Sharpie-carrying strangers in public restrooms aside, Patrick handles her fanfare with much more ease than when she burst into the IndyCar Series. She's grown to appreciate her popularity and is more comfortable with the constant scrutiny that comes with it.
She's also happier than at any other point in her racing career, which began at age 10 in go-karts.
"She has been like a new person since last year when she announced what she was going to do," Dyer said of Patrick's decision to leave IndyCar for NASCAR.
Ray Leto, an engineer for Patrick's IndyCar effort at Rahal Letterman, said it was frustrating in the beginning for Patrick to separate being a race car driver and celebrity. He said there were times when she was overwhelmed and "maybe not as gracious as she could be."
Patrick has been gracious almost to a fault in NASCAR. She admits the sport and the people are more relaxed and fun to be around, which helps her be more relaxed and have fun.
There also doesn't seem to be the jealousy over all the attention she gets like there was in IndyCar.
All of this was evident on Thursday during Patrick's walk down pit road to driver introductions. Less than 45 minutes from her first Cup race, Patrick was frolicking with crew members from other teams who tried to block her way. She playfully tossed water on one.
If she felt the pressure of high expectations for her and what she can do for the sport, Patrick didn't show it.

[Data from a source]
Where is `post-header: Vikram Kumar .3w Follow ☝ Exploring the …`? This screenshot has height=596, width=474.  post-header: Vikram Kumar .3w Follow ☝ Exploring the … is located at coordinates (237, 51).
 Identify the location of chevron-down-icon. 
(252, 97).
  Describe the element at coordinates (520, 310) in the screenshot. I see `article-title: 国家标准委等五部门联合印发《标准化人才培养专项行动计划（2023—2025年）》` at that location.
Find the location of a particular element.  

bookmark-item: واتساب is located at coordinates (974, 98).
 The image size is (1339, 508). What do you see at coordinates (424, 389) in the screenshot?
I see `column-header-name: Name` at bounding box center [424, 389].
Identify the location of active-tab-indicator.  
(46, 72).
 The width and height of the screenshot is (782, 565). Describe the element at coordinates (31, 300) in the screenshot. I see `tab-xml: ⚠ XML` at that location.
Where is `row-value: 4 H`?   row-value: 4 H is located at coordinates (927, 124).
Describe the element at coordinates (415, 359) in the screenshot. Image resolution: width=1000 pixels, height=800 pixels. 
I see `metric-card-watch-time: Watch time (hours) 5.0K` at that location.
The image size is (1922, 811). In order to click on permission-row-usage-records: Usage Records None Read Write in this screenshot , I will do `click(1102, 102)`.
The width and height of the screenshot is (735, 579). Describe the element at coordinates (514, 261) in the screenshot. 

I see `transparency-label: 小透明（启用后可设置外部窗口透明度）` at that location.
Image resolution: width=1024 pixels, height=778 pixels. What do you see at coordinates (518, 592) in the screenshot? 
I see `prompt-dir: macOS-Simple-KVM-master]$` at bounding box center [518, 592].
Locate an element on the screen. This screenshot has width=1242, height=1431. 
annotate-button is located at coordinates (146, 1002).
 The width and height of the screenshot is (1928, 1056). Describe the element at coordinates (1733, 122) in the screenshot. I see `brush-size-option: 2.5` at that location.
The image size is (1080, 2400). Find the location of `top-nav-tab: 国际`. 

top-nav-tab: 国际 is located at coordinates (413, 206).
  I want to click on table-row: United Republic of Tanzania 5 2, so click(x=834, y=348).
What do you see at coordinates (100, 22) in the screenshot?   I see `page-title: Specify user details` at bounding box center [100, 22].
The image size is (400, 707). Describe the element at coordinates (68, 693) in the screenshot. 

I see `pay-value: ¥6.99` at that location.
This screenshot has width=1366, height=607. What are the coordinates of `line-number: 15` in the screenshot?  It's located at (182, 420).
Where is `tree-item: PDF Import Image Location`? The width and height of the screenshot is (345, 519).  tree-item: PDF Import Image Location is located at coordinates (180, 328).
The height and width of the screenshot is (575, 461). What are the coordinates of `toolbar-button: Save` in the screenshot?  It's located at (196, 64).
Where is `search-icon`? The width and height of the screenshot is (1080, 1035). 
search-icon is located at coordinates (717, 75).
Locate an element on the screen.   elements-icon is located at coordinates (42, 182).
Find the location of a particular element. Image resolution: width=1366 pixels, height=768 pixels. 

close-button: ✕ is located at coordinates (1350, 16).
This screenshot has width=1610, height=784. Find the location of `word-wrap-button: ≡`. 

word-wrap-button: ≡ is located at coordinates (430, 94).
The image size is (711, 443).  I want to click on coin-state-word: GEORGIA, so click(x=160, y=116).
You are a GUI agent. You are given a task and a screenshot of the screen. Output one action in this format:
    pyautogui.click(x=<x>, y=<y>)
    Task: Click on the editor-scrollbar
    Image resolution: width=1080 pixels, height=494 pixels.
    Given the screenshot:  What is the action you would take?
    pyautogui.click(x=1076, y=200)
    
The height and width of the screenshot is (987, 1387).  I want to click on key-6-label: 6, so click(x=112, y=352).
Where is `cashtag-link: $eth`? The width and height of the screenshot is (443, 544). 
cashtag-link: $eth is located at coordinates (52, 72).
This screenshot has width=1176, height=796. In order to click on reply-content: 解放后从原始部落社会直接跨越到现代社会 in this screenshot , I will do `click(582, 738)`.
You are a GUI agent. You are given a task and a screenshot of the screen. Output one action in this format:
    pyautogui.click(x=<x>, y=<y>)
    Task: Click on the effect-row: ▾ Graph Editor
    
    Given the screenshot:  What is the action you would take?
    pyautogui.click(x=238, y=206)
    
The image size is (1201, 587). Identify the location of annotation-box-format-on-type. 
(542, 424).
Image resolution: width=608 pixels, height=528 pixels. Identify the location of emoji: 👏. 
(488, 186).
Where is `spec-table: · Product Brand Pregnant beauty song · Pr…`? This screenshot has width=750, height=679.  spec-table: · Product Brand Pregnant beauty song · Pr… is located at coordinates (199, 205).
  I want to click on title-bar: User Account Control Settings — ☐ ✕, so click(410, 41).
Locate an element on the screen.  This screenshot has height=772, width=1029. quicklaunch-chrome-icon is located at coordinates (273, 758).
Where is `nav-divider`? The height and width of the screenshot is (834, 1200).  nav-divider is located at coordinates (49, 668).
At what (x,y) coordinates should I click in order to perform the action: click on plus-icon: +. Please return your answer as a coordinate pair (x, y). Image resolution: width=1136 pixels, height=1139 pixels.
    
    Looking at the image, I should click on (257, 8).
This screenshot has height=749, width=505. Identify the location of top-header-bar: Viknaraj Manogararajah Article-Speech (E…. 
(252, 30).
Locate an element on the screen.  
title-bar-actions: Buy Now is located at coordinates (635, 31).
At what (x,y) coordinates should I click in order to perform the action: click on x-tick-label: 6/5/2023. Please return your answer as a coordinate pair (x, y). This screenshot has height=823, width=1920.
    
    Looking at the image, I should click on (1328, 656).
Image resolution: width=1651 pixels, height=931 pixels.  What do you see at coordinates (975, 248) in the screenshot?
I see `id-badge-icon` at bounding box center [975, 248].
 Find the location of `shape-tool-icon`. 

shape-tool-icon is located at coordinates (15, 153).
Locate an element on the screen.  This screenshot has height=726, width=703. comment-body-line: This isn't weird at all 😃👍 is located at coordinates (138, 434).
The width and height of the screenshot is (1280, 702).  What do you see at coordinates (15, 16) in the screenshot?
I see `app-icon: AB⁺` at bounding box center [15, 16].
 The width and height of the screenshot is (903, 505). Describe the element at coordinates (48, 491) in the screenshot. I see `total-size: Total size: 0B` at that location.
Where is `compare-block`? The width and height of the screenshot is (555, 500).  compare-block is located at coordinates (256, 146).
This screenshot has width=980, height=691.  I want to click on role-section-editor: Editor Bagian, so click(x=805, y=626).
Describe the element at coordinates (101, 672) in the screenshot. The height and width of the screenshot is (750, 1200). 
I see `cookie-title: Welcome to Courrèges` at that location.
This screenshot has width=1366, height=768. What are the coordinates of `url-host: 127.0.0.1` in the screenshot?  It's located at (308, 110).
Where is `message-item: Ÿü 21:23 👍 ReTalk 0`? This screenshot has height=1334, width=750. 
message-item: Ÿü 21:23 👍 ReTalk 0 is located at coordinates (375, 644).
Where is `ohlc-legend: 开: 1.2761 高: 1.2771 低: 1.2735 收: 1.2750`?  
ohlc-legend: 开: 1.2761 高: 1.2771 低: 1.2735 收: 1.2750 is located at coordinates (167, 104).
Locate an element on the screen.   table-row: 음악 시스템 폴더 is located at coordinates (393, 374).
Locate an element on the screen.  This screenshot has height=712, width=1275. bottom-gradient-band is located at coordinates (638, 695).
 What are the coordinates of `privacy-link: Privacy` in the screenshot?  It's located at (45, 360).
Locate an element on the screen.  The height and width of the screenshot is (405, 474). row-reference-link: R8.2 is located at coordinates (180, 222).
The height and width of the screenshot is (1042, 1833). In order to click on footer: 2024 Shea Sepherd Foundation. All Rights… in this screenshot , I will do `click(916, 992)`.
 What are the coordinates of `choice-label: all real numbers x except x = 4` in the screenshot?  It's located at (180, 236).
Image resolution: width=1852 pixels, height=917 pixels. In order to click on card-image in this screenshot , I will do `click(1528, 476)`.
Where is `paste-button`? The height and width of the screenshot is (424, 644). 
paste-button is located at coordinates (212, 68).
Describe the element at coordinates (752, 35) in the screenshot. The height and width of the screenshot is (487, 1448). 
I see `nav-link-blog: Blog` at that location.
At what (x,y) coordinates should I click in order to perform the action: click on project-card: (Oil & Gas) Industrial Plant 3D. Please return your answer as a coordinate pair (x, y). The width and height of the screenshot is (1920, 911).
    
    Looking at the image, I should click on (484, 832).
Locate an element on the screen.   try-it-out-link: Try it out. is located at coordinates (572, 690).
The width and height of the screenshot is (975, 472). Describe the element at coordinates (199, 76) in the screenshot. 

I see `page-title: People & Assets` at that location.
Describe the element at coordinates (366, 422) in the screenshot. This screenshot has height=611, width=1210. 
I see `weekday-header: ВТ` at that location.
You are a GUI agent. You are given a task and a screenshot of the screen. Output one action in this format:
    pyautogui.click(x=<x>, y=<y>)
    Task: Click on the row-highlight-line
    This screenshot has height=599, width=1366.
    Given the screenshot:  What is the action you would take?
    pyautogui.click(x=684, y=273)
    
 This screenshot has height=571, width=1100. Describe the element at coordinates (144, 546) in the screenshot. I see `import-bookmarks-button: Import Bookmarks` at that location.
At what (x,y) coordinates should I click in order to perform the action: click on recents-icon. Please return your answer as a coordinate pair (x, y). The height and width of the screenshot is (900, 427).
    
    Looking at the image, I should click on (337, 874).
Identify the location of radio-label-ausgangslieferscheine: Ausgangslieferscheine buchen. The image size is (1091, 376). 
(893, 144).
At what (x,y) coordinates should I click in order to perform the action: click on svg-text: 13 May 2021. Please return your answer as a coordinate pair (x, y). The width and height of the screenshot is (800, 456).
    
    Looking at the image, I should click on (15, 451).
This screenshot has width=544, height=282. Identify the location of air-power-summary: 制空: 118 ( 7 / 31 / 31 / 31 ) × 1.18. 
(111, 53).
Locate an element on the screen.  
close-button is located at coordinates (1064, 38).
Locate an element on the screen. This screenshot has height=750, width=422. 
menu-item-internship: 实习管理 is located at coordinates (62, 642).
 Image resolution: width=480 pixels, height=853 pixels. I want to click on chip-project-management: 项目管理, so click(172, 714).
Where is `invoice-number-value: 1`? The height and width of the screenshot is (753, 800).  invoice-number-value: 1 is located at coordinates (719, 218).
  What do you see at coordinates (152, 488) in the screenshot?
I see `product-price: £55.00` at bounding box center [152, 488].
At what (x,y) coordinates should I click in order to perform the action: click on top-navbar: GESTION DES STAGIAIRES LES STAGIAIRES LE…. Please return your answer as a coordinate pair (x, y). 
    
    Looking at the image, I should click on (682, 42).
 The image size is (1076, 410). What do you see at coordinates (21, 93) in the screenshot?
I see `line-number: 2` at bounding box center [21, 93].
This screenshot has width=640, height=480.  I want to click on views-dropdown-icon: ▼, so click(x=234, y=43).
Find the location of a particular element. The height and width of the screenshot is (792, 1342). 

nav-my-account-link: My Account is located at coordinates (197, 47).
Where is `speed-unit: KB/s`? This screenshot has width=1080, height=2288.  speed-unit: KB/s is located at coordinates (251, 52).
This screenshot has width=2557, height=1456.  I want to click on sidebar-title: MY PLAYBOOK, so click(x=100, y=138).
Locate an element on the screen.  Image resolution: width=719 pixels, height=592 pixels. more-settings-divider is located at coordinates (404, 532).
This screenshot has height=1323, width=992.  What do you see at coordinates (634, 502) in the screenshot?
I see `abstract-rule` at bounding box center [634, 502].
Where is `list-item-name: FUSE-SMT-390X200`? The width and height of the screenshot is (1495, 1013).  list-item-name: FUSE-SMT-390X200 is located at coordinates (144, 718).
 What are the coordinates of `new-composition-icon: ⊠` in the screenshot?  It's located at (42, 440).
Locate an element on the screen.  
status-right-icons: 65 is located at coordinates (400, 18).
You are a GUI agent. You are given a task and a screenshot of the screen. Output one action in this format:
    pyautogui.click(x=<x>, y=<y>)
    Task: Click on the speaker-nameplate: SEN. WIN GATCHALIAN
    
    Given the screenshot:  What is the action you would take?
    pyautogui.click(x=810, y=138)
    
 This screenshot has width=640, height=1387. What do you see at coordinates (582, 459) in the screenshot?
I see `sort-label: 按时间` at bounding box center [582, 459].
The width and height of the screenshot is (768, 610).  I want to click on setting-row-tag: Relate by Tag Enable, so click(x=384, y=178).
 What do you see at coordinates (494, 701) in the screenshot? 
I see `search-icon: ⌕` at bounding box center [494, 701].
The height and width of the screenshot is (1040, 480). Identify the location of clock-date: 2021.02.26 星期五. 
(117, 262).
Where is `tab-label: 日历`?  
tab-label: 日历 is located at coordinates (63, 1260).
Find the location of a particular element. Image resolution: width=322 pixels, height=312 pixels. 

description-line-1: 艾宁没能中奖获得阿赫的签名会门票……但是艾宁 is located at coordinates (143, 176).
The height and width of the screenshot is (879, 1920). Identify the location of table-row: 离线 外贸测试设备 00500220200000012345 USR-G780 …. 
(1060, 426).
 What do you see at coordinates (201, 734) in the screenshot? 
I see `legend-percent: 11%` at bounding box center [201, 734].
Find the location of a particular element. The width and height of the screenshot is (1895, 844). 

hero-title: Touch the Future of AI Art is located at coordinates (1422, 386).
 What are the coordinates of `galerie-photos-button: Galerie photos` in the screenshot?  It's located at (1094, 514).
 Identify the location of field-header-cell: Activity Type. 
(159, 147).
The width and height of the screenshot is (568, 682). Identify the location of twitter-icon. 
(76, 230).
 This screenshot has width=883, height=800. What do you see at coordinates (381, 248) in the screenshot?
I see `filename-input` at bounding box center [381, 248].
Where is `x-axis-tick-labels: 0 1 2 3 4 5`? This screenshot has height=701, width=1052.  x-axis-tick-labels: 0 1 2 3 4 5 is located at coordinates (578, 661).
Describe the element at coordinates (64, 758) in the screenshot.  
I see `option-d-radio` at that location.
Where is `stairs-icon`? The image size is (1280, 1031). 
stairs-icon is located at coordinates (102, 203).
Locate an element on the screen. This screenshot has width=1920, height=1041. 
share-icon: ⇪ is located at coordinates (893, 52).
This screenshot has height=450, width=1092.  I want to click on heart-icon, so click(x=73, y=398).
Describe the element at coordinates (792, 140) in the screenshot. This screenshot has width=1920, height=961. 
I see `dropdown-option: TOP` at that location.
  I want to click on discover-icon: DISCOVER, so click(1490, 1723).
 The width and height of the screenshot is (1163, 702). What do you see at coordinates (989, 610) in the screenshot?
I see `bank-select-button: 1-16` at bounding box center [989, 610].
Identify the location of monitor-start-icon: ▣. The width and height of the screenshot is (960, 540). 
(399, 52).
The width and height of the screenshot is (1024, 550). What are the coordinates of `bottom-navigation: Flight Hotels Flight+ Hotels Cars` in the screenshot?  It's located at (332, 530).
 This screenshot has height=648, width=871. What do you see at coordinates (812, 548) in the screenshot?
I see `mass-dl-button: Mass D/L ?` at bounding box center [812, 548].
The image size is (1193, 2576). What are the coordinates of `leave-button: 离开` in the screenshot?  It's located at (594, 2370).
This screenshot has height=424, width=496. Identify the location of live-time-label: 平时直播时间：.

● **TASKS TO COMPLETE**
**A)** Please say whether each statement agrees with the text about Patrick's move to NASCAR, answering yes or no and quoting the words of the text that settle it: (i) Patrick's racing career started in go-karts when she was 10. (ii) Ray Leto worked as an engineer for Patrick's NASCAR effort. (iii) On the walk down pit road, Patrick tossed water on a crew member.
**B)** Write the next part of the text about Patrick's move to NASCAR, picking up after its last sentence.
The data above is separate from the text about Patrick's move to NASCAR.

● **REPLIES**
**A)**
(i) Yes: "which began at age 10 in go-karts."
(ii) No: "an engineer for Patrick's IndyCar effort at Rahal Letterman"
(iii) Yes: "She playfully tossed water on one."

**B)**
"I truly don't feel like anything more gets put on me," she said. "I feel like there is a lot of hopes, but I don't feel the pressure I have to do something, like I have to do something.
"I feel very lucky to have the fan base I do. If that helps [NASCAR] in any way, or if we can do something to make it better, then that's just a win-win."
Sex appeal and performance
First came a wolf whistle.
Then came a shout of "We love you, Danica!"
Patrick waved to her admirers as she made her way back from the infield hospital to her hauler after Thursday's crash. She was sore -- not a problem because her husband is a physical therapist -- but not so much that she didn't want to spend time talking to her crew about how to improve.
Despite her sex appeal, performance is what Patrick ultimately is about. That doesn't mean she doesn't use her femininity. Patrick knows that posing scantily clad in magazines has helped get her where she is.
Patrick also doesn't hide that she's a woman around her crew. Leto still laughs at some of the conversations Patrick used to have after a day of shopping for a new purse or high-heeled shoes.
"Having her come in and want to show us whatever manicure she got ... it was humorous," he said.
GoDaddy.com flaunts that with its commercials featuring Patrick in tight, leather outfits and 4-inch stilettos.
"When we signed her, we were a hundred-million-dollar company," GoDaddy.com founder Bob Parsons said. "Now we're over a billion-dollar company. Is it all her doing? No, the same as the New York Giants winning the Super Bowl isn't all Eli Manning's doing.
"But he played a key part in that, and it's kind of the same way here. People identify us with her."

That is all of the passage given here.